Pulmonary arterial hypertension (PAH) is a complex, multidisciplinary disorder resulting from restricted flow through the pulmonary arterial circulation; this results in increased pulmonary vascular resistance and, ultimately, right heart failure. PAH has been thought of as a rare disease, but recent evidence suggests that the incidence may be higher than what has been previously reported.

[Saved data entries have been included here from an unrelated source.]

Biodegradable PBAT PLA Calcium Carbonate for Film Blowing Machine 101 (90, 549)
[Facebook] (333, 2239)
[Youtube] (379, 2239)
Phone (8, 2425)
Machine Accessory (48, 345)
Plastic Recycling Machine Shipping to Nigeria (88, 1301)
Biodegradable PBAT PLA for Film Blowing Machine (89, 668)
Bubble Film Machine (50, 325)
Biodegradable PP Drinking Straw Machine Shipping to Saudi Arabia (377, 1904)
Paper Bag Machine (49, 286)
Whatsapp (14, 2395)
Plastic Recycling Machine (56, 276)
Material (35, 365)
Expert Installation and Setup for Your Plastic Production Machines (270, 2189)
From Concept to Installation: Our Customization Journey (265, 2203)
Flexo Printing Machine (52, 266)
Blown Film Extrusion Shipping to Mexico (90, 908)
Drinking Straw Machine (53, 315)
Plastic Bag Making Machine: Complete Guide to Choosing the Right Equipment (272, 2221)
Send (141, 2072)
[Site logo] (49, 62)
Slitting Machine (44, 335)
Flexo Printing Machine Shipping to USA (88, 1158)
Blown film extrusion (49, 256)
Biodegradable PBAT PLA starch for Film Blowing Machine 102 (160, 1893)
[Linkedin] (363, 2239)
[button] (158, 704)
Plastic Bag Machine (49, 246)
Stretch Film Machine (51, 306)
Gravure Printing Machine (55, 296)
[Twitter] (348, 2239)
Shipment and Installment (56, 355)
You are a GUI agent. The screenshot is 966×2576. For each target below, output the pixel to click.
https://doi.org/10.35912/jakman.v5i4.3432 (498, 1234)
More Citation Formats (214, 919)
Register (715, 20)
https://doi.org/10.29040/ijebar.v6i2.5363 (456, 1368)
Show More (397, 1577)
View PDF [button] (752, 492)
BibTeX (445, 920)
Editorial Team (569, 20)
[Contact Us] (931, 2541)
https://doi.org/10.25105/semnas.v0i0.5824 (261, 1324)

The American College of Cardiology Foundation (ACCF) and the American Heart Association (AHA) issued their first expert consensus document on PAH. Published in both the April 28, 2009 issues of Circulation and the Journal of the American College of Cardiology, the guideline is intended to inform practitioners about the evolving areas of clinical practice and/or technologies widely available. The document also includes a table on prognostic factors for PAH in addition to diagnostic and treatment algorithms.

The Details of PAH

The prognosis of PAH is poor, with about a 15% mortality rate within 1 year on modern therapy. The ACCF/AHA guideline outlines predictors of a poor prognosis, including advanced functional class, poor exercise capacity, high right atrial pressure, significant right ventricular (RV) dysfunction, RV failure, low cardiac index, elevated brain natriuretic peptide, and the scleroderma spectrum of diseases. Idiopathic PAH (IPAH) appears to be the most common type of PAH; it’s more common in younger women who tend to present with nonspecific symptoms (eg, shortness of breath or fatigue). Familial PAH is often the result of a mutation in the BMPR2 gene, which is found in up to 25% of patients with IPAH. PAH is also associated with:

  • Congenital heart disease.
  • Connective tissue diseases.
  • Drugs and toxins.
  • HIV.
  • Portal hypertension.
  • Hemoglobinopathies.

Patients with a family history of PAH, scleroderma spectrum of diseases, or portal hypertension who are undergoing evaluation for liver transplantation should undergo periodic screening. An echocardiogram is the most appropriate study to obtain in patients suspected of having PAH.

Diagnosis & Treatment

According to the consensus, the diagnosis of PAH requires confirmation with a complete right heart catheterization. The hemodynamic definition of PAH is a mean pulmonary artery pressure greater than 25 mm Hg; a pulmonary capillary wedge pressure, left atrial pressure, or left ventricular end-diastolic pressure of 15 mm Hg or lower; and a pulmonary vascular resistance greater than 3 Wood units.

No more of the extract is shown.